● Text provided

# William King is back writing for BL!



## Brother Subtle (May 24, 2009)

William King is back writing for BL (for those of you who dont know he wrote the first 4 Space Wolf novels). but alas, just looks like hes doing warhammer novels at the moment, not 40K.... but we can hope. i loved Space Wolf (my first ever 40k novel!) and i really enjoy his writing style... so descriptive! id like to see him do an eldar book... or a dark eldar! yeah a dark twisted eldar book... *rubs hands and smiles slyly in the dark "yes... yes... its all coming together"

http://blacklibraryblog.blogspot.com/2010/02/return-of-bill-king.html


----------



## bobss (May 18, 2008)

Brother Subtle said:


> William King is back writing for BL (for those of you who dont know he wrote the first 4 Space Wolf novels). but alas, just looks like hes doing warhammer novels at the moment, not 40K.... but we can hope. i loved Space Wolf (my first ever 40k novel!) and i really enjoy his writing style... so descriptive! id like to see him do an eldar book... or a dark eldar! yeah a dark twisted eldar book... *rubs hands and smiles slyly in the dark "yes... yes... its all coming together"

● Recorded information
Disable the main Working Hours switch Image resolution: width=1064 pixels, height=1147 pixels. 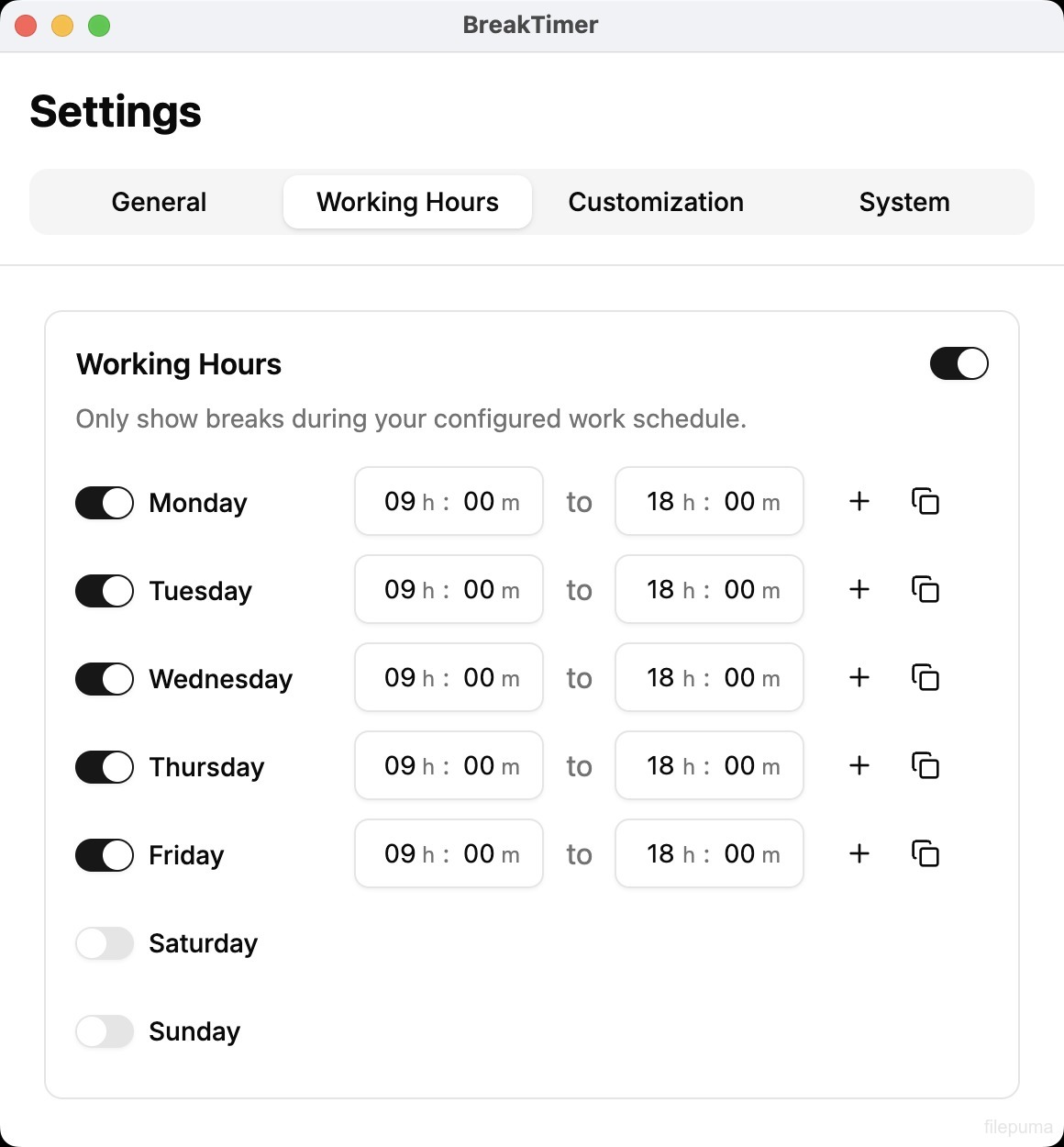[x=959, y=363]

==

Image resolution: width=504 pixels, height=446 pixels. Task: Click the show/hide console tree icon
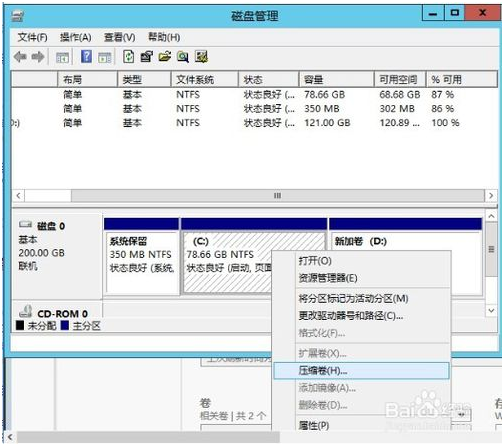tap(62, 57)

● Direction
In the forum thread, what statements does the first post make about what William King has written or is currently writing? List each one.

● Task solution
- He is back writing for BL.
- He wrote the first 4 Space Wolf novels.
- He appears to be doing Warhammer novels at the moment, not 40K.